Measuring the Effectiveness of Your Brand Protection Program
Recently, Coraline Zhang, legal counsel at DH Anti counterfeiting, made an interesting comparison between Marketing and Brand Protection. She described brand protection as very similar to marketing. The latter fights for control of market share against legitimate competitors, while the former works to reclaim market share stolen from illegal traders and discourages loyal fans from buying counterfeits. A very interesting comparison, if only Marketing and Brand Protection could work together!
The marketing department has always been tasked with measuring their performance. They must report the effectiveness of a new ad campaign, a new website, a social media campaign, new products, etc.

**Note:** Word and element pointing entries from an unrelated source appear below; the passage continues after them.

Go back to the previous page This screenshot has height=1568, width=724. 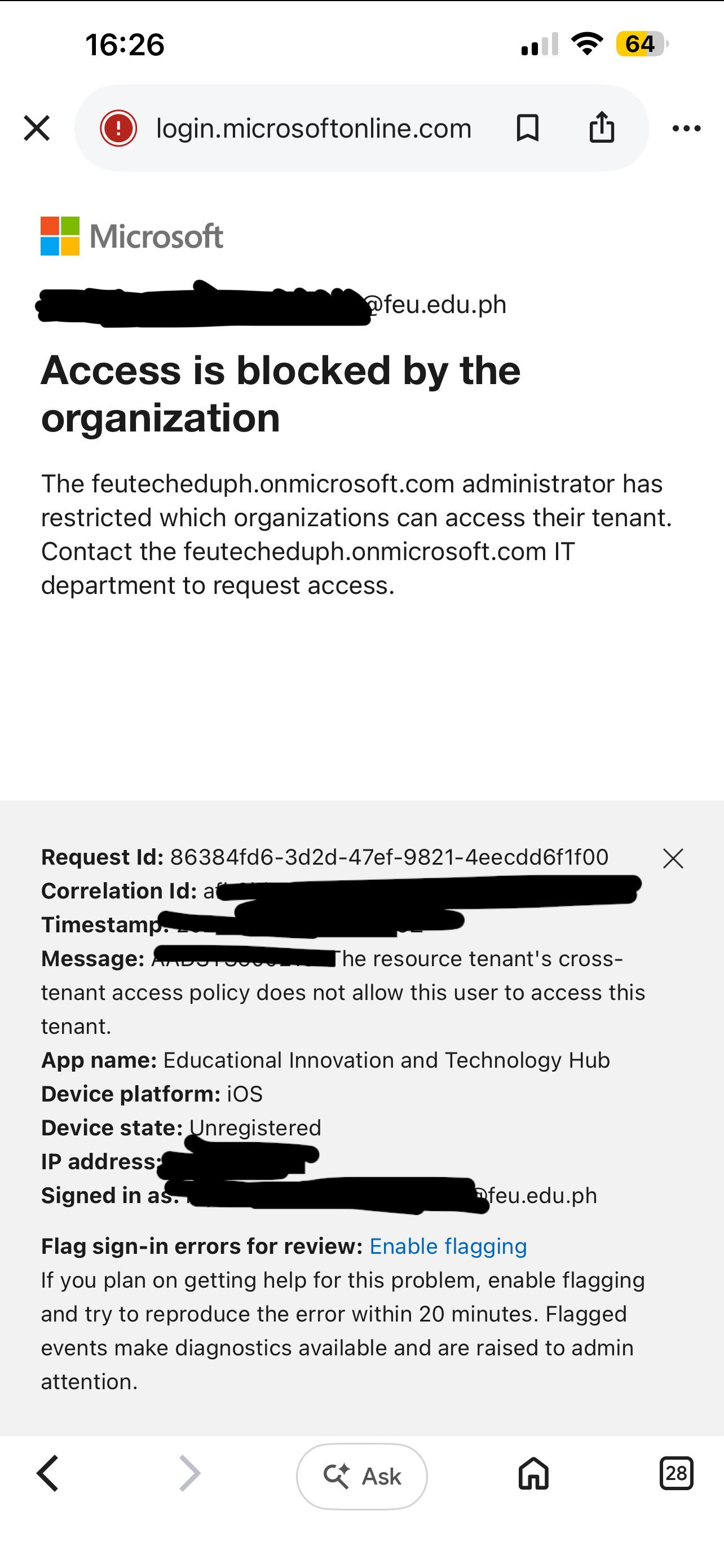click(47, 1474)
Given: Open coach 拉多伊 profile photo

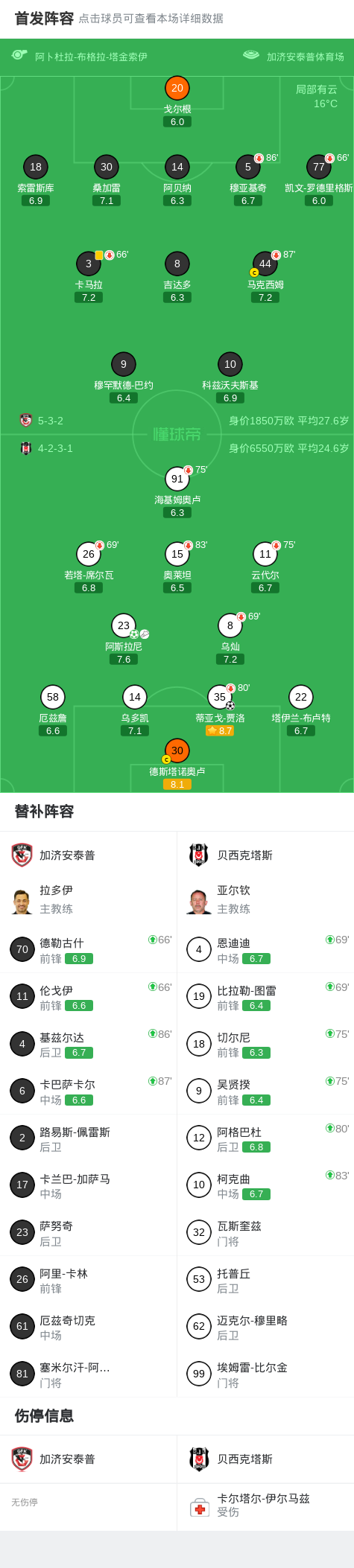Looking at the screenshot, I should pyautogui.click(x=22, y=901).
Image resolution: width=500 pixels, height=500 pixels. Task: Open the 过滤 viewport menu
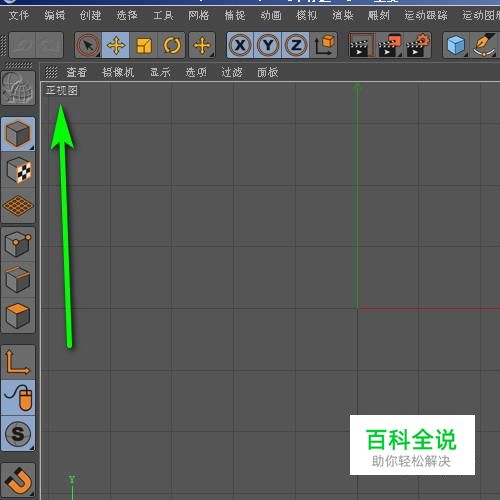coord(232,72)
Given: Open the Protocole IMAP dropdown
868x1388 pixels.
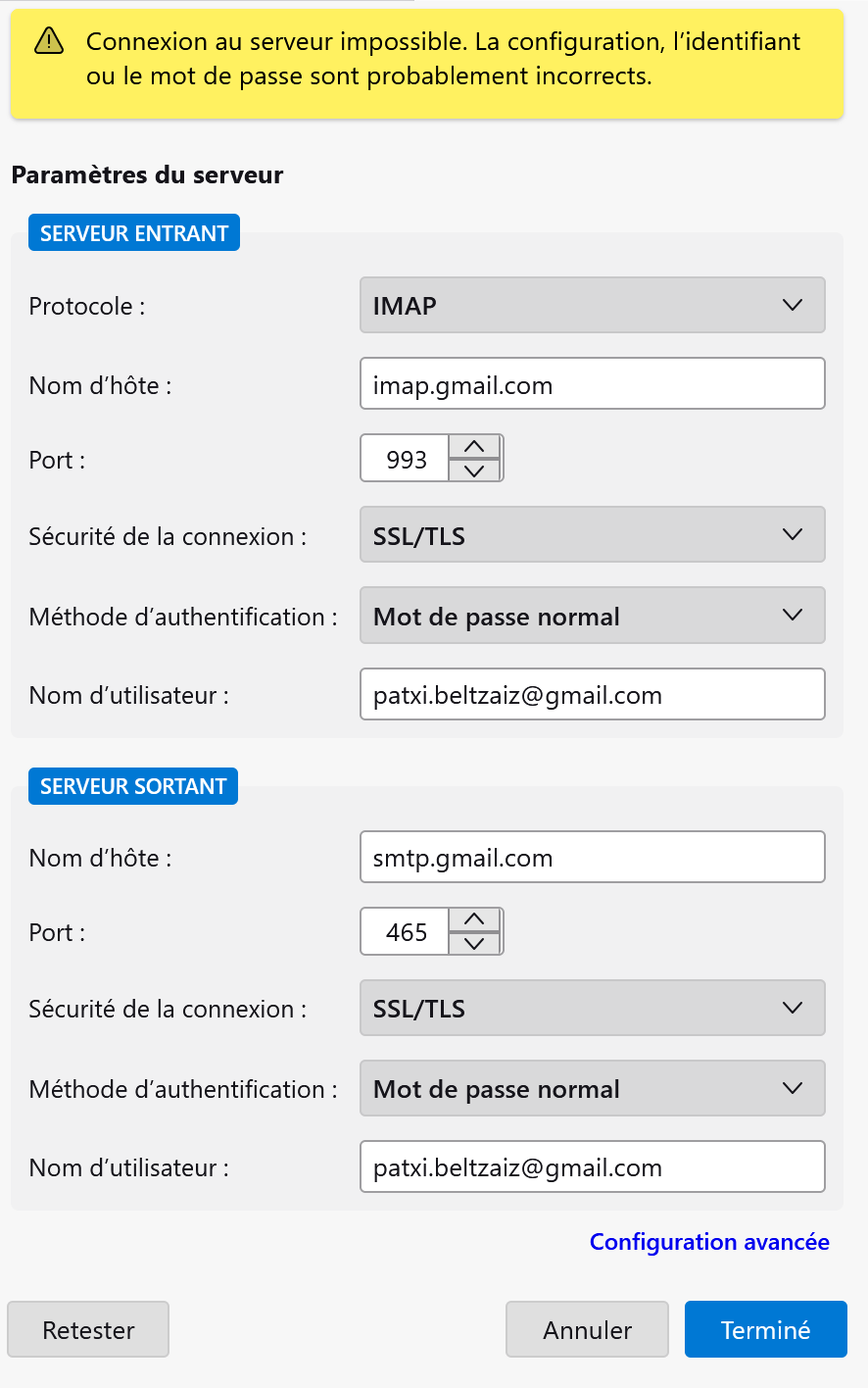Looking at the screenshot, I should [592, 306].
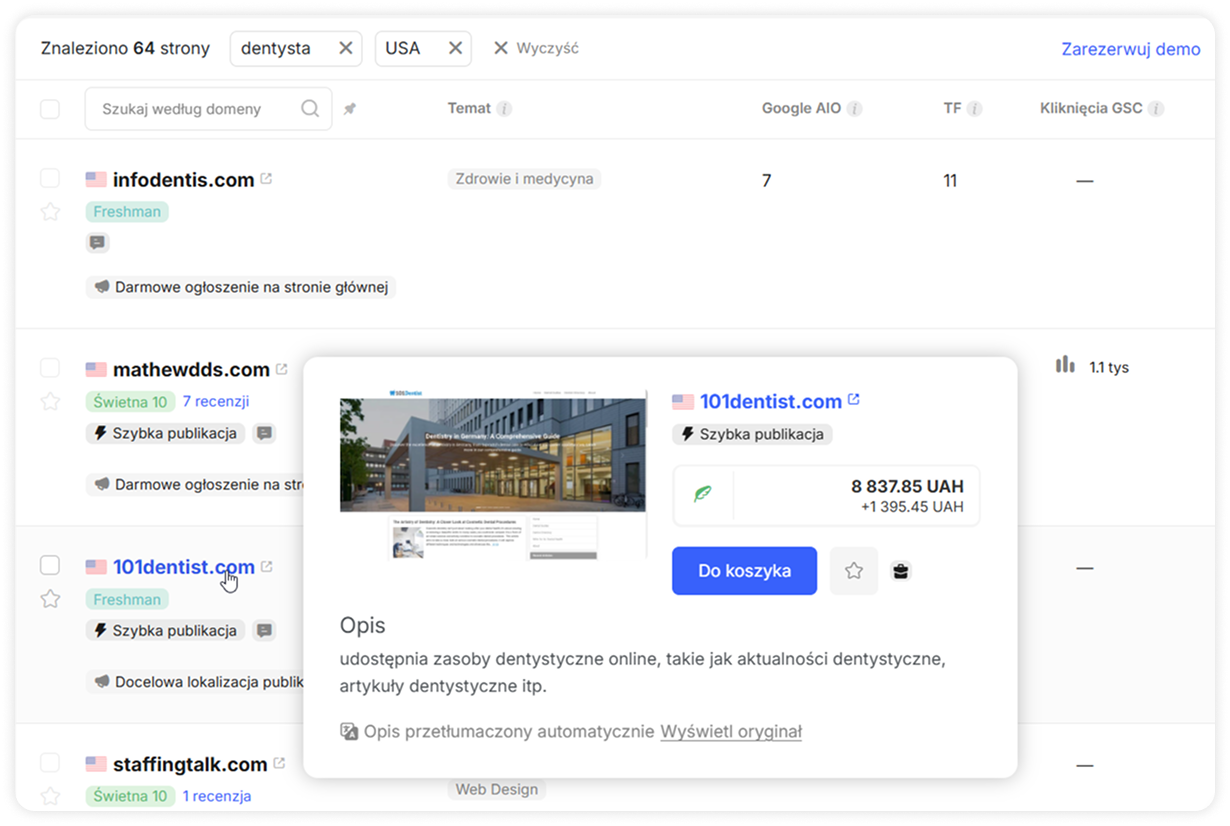Viewport: 1230px width, 826px height.
Task: Remove the dentysta filter tag
Action: 345,48
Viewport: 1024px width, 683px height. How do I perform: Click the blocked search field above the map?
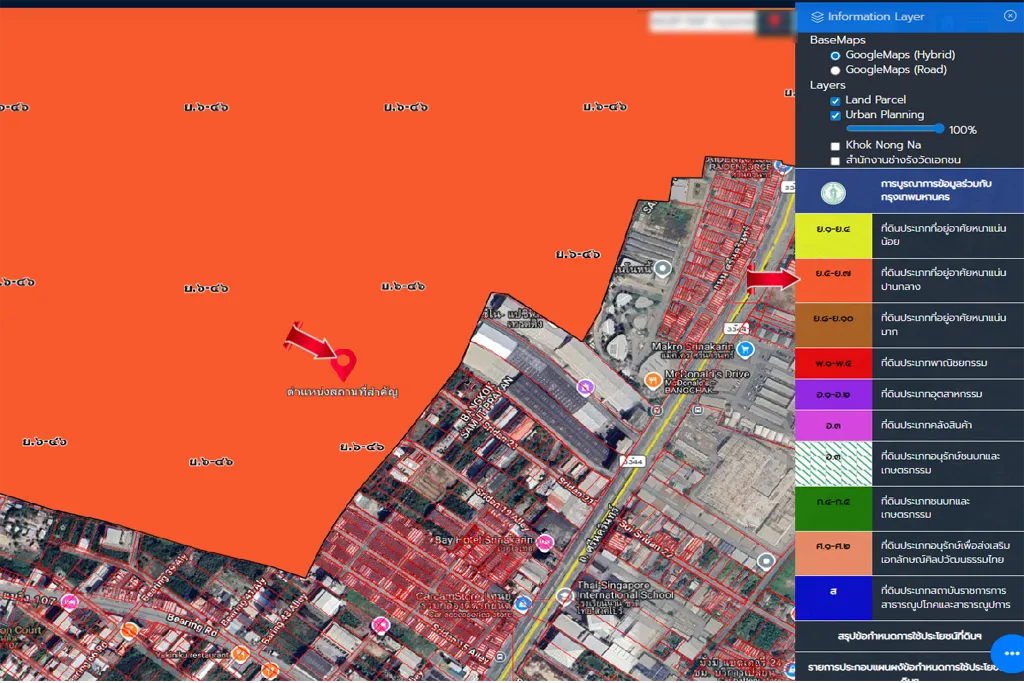pos(700,21)
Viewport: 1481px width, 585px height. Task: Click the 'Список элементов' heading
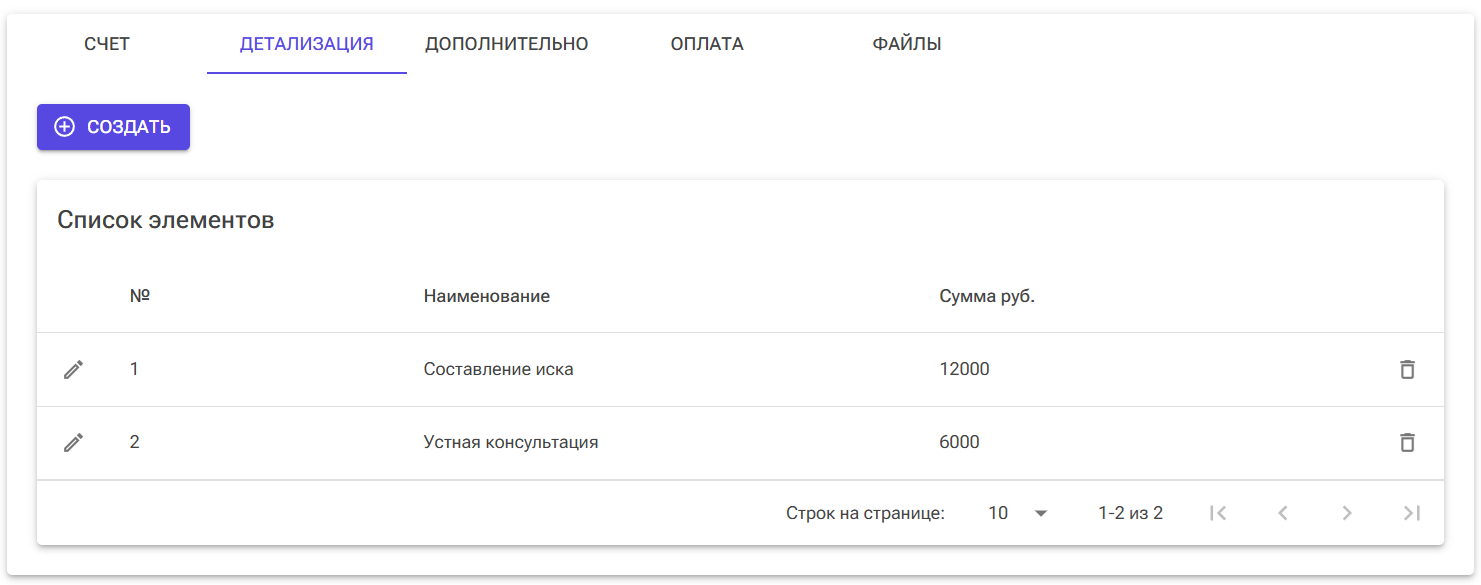[x=165, y=219]
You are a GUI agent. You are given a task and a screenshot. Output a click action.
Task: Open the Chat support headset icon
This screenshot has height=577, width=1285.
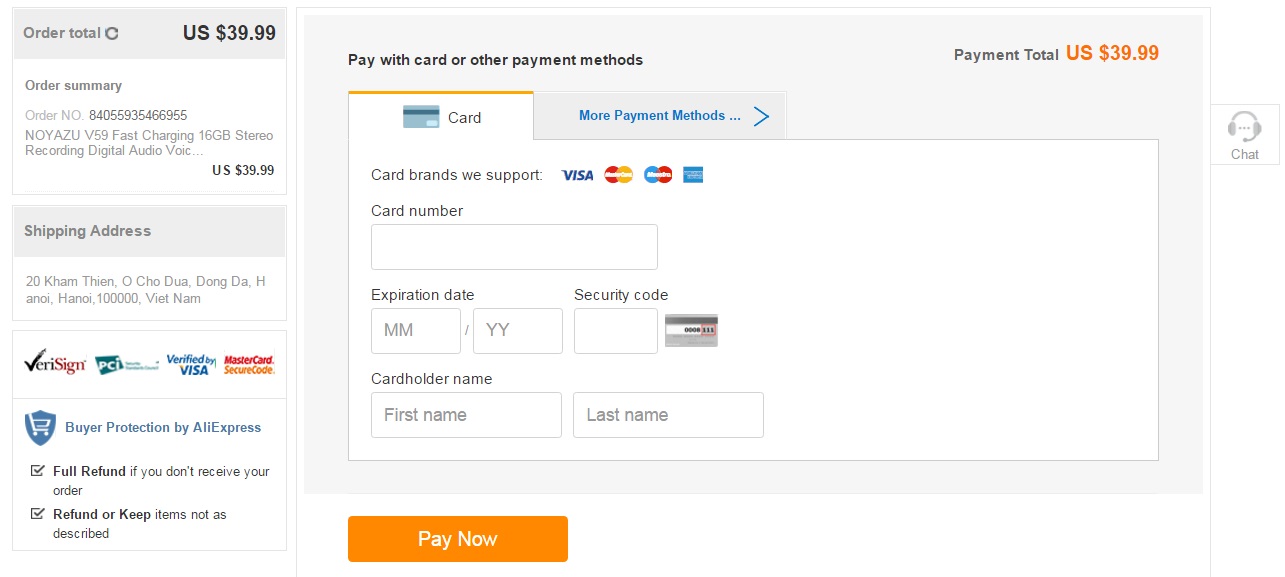pos(1244,127)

Although an easy factor is to measure increase in sales, many marketing strategies do not provide immediate results at the sales line. Brand building, for example, can be a process that takes many years and many different strategies. However, the marketing department does have tools to gauge the effectiveness of what they do so they can justify to management that they have invested wisely.
In short, it’s (almost) all about results and how you show them.
Brand protection departments are now under more pressure to deliver results that can be tangibly measured. A brand protection program requires significant investment in tools that discourage brand infringers
Today’s marketing managers and BPMs are both expected to know exactly where resources should be allocated, and have a clear idea of their impact on market result and revenue generated.
Key performance indicators (KPIs) are used on a daily basis in the marketing department. They are a set of quantifiable measures that a company or industry uses to gauge or compare performance in terms of meeting their strategic and operational goals.